Melancholische toon Ruben Hein past veel genres
CONCERTRECENSIE. Ruben Hein & Friends, Tolhuistuin Amsterdam, 12 augustus 2011
beeld: Thomas Huisman
door: Jan Jasper Tamboer
Voor een geslaagd avondje uit is een podium met apparatuur, lampen en eventueel decor niet genoeg. Nee, de locatie moet iets extra's bieden, iets feestelijks of iets avontuurlijks. Culturele vrijplaats Tolhuistuin biedt beide, met zijn openluchtsfeer, omgeven door hoge bomen en feestverlichting en overkapt met enorme tentzeilen. Er heerst een Parade-achtige sfeer, ideaal voor Ruben Hein & Friends.
Ruben Hein lost zijn belofte van rijzende ster in Tolhuistuin volledig in.
Hein speelt poppy jazz, of zo u wilt, jazzy pop met een flinke slok soul. Zijn naam dook voor het eerst op in de samenwerking met Benjamin Herman in 2008. Op het verzamelalbum 'When Pop Meets Jazz' van Muziekcentrum Nederland uit 2009 is zijn inbreng opvallend. Heins ster is rijzende sinds zijn single 'Elephants' veel op 3FM werd gedraaid en hij het album 'Loose Fit' uitbracht op Blue Note. Onlangs nog stond hij op North Sea Jazz, de televisieregsitratie daarvan werd uitgezonden bij de publieke omroep.
Afgaande op de aankondigingen in de publiciteit leefde de verwachting dat Hein deze avond centraal zou staan en dat hij daarnaast zou jammen met de bands Seeka en Steye. De drie acts hebben echter alle een gelijkwaardig deel deze avond en van jammen komt het niet. Hein zelf doet slechts een set van drie kwartier. Het is wel zijn avond in die zin dat hij de andere groepen heeft uitgekozen. Wie speciaal voor hem gekomen is, moet wachten tot het eind van de avond.

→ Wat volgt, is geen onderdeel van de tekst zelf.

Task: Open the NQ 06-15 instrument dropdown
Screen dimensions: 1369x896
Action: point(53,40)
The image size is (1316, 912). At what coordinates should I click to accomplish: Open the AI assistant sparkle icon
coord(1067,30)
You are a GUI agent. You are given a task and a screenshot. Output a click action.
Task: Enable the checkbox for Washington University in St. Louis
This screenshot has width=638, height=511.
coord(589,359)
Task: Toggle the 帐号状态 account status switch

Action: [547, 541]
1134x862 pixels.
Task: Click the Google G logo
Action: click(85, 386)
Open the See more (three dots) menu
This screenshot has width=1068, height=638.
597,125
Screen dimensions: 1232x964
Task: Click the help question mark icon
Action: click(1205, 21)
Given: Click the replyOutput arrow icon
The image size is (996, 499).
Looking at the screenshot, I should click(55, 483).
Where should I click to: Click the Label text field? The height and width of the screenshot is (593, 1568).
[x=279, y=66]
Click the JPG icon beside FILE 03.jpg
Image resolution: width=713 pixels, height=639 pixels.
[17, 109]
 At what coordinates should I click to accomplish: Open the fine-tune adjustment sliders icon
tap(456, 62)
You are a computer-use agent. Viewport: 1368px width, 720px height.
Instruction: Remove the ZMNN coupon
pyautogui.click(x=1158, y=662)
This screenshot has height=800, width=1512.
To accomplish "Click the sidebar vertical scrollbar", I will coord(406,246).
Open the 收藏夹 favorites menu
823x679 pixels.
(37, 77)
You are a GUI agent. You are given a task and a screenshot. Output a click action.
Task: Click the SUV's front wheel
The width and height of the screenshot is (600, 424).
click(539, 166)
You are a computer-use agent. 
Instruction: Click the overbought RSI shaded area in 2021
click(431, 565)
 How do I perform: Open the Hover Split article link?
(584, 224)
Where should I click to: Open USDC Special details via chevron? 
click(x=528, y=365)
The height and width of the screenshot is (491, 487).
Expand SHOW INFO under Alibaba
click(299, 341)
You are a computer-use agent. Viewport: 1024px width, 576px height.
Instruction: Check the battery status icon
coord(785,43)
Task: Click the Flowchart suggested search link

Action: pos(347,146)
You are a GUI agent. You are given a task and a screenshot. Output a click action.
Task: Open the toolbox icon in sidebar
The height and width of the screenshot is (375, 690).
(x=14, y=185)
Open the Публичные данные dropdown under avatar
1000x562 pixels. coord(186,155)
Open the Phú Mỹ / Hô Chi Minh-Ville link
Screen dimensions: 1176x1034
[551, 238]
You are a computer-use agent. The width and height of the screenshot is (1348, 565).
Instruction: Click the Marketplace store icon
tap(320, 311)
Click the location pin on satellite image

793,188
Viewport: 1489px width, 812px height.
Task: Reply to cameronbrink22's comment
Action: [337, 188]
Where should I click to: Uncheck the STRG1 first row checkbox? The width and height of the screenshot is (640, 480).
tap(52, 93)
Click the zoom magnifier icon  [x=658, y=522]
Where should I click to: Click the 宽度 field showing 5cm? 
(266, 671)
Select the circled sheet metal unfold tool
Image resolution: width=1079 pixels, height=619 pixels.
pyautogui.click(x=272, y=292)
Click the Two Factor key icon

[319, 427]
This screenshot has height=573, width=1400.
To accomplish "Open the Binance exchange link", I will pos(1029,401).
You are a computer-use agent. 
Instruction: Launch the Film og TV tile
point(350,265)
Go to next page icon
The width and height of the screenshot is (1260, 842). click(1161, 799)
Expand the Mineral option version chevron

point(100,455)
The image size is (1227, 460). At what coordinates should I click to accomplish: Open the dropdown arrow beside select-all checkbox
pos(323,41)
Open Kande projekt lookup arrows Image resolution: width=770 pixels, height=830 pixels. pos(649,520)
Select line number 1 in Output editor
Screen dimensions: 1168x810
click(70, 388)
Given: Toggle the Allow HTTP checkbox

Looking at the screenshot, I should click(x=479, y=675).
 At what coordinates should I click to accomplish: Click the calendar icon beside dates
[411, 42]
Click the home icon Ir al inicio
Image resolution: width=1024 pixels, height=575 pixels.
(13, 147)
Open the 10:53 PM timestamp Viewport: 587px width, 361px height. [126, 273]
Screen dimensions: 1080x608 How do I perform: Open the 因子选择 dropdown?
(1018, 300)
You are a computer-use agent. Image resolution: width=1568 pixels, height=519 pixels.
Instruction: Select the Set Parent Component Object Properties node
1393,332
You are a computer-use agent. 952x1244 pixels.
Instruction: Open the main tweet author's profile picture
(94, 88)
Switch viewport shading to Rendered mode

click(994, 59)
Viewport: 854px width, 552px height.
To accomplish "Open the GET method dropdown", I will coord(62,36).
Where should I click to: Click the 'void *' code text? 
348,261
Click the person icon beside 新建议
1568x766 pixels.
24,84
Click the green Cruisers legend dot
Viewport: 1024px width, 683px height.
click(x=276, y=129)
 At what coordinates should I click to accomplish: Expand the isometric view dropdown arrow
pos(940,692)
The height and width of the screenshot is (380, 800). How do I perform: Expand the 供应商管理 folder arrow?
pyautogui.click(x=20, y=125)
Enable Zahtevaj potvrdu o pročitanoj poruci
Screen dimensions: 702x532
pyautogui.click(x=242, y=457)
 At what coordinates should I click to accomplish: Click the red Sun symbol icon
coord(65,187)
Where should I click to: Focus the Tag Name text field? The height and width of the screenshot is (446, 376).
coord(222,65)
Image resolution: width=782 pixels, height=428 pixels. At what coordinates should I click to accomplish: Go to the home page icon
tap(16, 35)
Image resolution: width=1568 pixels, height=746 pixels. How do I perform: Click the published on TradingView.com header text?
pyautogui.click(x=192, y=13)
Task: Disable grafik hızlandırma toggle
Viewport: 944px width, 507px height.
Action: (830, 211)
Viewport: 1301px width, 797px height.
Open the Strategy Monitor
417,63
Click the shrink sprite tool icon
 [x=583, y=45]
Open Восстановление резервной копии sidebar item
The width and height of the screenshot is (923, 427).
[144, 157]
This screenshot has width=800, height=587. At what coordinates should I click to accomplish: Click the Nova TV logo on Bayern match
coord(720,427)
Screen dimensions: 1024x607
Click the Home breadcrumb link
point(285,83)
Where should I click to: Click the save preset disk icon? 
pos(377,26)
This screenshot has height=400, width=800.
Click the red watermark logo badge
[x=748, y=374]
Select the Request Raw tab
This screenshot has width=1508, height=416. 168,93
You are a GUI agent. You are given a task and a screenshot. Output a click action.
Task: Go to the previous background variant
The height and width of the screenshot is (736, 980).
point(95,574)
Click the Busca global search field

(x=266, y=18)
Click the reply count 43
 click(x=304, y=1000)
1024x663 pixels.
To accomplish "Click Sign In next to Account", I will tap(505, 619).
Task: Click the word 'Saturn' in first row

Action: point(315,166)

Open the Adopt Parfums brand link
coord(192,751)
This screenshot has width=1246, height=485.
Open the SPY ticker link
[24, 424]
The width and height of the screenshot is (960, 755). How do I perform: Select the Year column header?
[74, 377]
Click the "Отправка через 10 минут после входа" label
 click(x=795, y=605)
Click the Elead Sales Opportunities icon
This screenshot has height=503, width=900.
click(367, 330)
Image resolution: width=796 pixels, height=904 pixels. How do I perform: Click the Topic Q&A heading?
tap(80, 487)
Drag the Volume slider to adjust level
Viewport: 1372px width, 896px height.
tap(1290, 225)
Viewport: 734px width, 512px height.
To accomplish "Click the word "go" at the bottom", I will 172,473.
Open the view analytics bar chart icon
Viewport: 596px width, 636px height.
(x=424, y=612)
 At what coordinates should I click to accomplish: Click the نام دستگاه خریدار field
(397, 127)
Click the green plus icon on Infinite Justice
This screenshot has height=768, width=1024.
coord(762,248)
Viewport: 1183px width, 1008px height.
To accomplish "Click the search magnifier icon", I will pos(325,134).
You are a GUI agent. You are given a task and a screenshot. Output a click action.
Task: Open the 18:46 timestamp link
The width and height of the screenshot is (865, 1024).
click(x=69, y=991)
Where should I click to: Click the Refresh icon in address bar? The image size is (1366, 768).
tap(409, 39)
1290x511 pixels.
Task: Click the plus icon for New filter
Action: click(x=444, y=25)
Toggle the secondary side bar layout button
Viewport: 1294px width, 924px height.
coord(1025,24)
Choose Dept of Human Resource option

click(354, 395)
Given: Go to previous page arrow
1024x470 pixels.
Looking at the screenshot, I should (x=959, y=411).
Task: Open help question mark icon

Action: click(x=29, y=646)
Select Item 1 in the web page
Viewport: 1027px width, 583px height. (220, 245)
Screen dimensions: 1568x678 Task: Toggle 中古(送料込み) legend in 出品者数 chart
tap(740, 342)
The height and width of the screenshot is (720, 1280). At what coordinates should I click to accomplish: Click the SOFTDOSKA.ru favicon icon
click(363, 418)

Hein kondigt ze aan als een grote belofte, de Amsterdamse drie van het powertrio Seeka. Hun eerste nummer wekt herinneringen op aan verre voorgangers, de Britten van jaren zestig supergroep Cream. Verderop tijdens de set komen namen bovendrijven als Living Colour, N.E.R.D. en Red Hot Chili Peppers. Niets nieuws dus onder de zon. Wel is de uitvoering sterk, bezield en overtuigend. Jammer is, dat de techniek te wensen overlaat, het gemis van een PA doet zich voelen, vooral in de zang. De inzet is er niet minder om, met hun rechttoe-rechtaan aanpak, zonder veel nuances of subtiliteiten. Zeer effectief allemaal. Eind september komt hun single uit, met clip.
Ruben Hein brengt poppy jazz met een flinke slok soul.
Steye is een stuk lichter, met zijn melodieuze pop, funk en new wave. Ze hebben met de prominente inzet van een synthesizer een jaren tachtig geluid, maar doen ook aan vroegere jaren denken met de humor en new wave van een band als Gruppo Sportivo. Ook hier komt de zang niet uit de verf en van de falset van Steye blijft helemaal niets over. Hoewel de zanger wel probeert het publiek op te peppen, straalt het geheel geen overtuiging uit. Toch is de uitstraling wel positief.
Hein heeft een onderscheidend, want kenmerkend stemgeluid, met zijn melancholische toon, die altijd doorklinkt, of hij nu een ballad zingt of een up-temponummer. Hij heeft een stel prima muzikanten om zich heen verzameld. Gitarist Paul Willemsen (Zuco 103) en altsaxofonist Floris van der Vlugt (Quincey, Wicked Jazz Sounds) krijgen glansrollen en maken de jazzcomponent van deze avond helemaal waar met hun opborrelende solo's. De enerverende hit 'Elephants' krijgt een opzwepende uitvoering met puntige blazers en 'Somebody to Love' is erg laidback, met Van der Vlugt op keyboards. Als Hein en zijn band worden teruggeroepen voor een toegift, memoreert hij Amy Winehouse, maar hij sluit af met 'Lady Day and John Coltrane' van de eveneens onlangs overleden Gil Scott-Heron. Hein lost zijn belofte van ster volledig in, hij was het wachten waard.